While there are challenges with the disconnection between the IPE frame on an official regulatory level and the IPE frame of educational leaders, it is important to apply an overarching time perspective; frames hold a temporal dimension. They often change over time which in turn creates new connections and disconnections between them (Pope et al., Citation2006). In this sense, new perceptions of IPE and as a result new prerequisites for implementation of IPE can be created and accepted within the institution in the future, but one has to create awareness of the connections and disconnections between the official presentation and the IPE frame of educational leaders in order for this to be possible.

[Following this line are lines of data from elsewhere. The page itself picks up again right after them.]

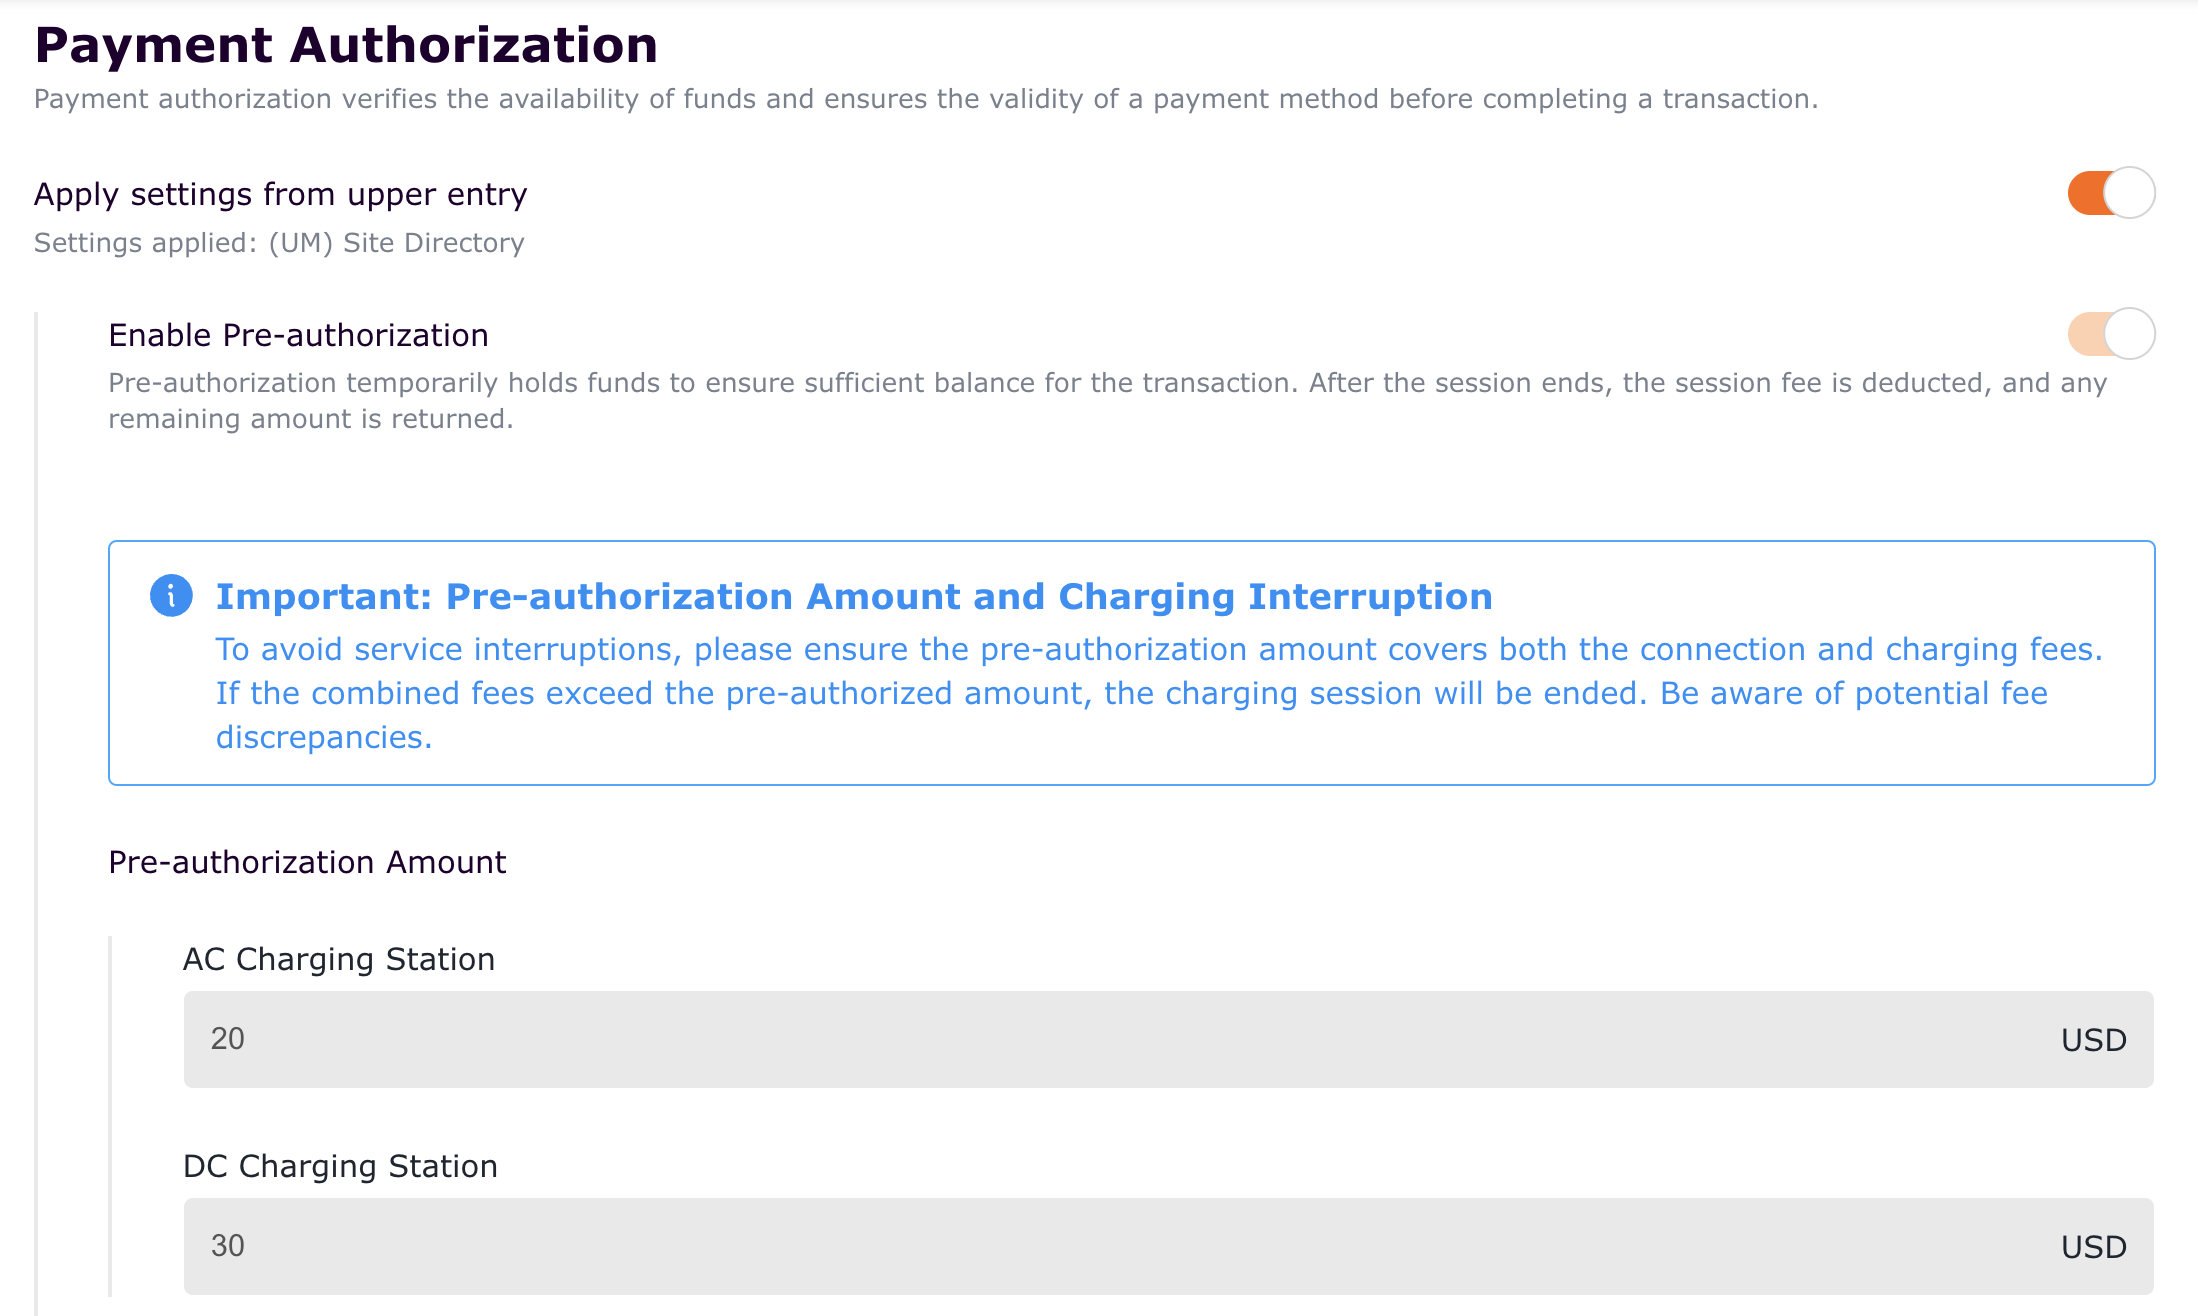Image resolution: width=2198 pixels, height=1316 pixels.
Task: Click the AC Charging Station amount field
Action: click(1100, 1039)
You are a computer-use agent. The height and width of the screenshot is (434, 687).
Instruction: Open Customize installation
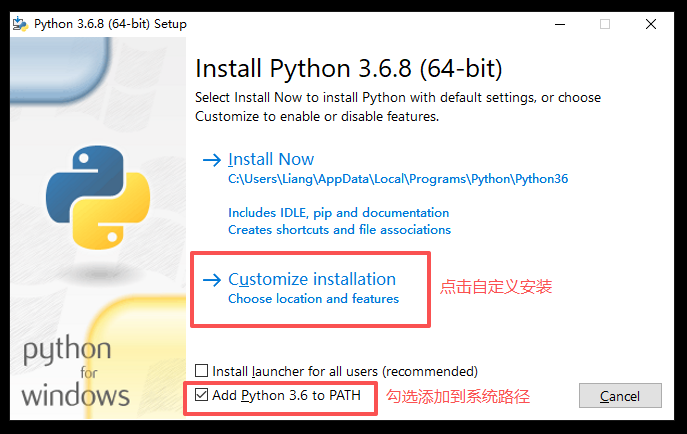pyautogui.click(x=312, y=280)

Finally, the study contains a number of limitations. First of all, the choice of collecting interview data has several challenges, such as statements in interviews being filtered through social contexts of the interview as well as through the memory of the interviewee (Reeves, Lewin, & Zwarenstein, Citation2006) and interview statements being second hand data (Peräkylä & Ruusuvuori, Citation2011). In addition, the collected data size was limited, since both the number of steering documents referring to IPE and the number of educational leaders involved in IPE was small. This may, in turn, imply that there could be limitations connected to the conclusions drawn from this study, as well as the applicability to other health professional institutions.

Concluding comments

The aim of the study was to explore different meanings attached to IPE within two organisational entities at an academic health professions educational organisation: among educational leaders and the institution’s educational policy documents. The usage of Goffman’s frame analysis together with the starting point of the two concepts of power and resistance has made it possible to show how underlying differences of meaning attached to IPE within an organisation can, in turn, create potential difficulties regarding the implementation of IPE. This is especially true regarding power and gender imbalances between the educational and professional domains of medicine and nursing. For successful implementation of IPE, educational leaders hence request distinct and clear senior level leadership support for IPE. The differences in meaning attached to IPE and their implications for implementation of IPE within an institution are important themes to highlight and include in future faculty development programmes for faculty and educational leaders involved in IPE. To create awareness around sense-making of IPE among different stakeholders, for example, through frame analysis, is a potential key to achieve successful implementation.

Disclosure Statement

The authors report no conflicts of interest. The authors alone are responsible for the writing and content of this article.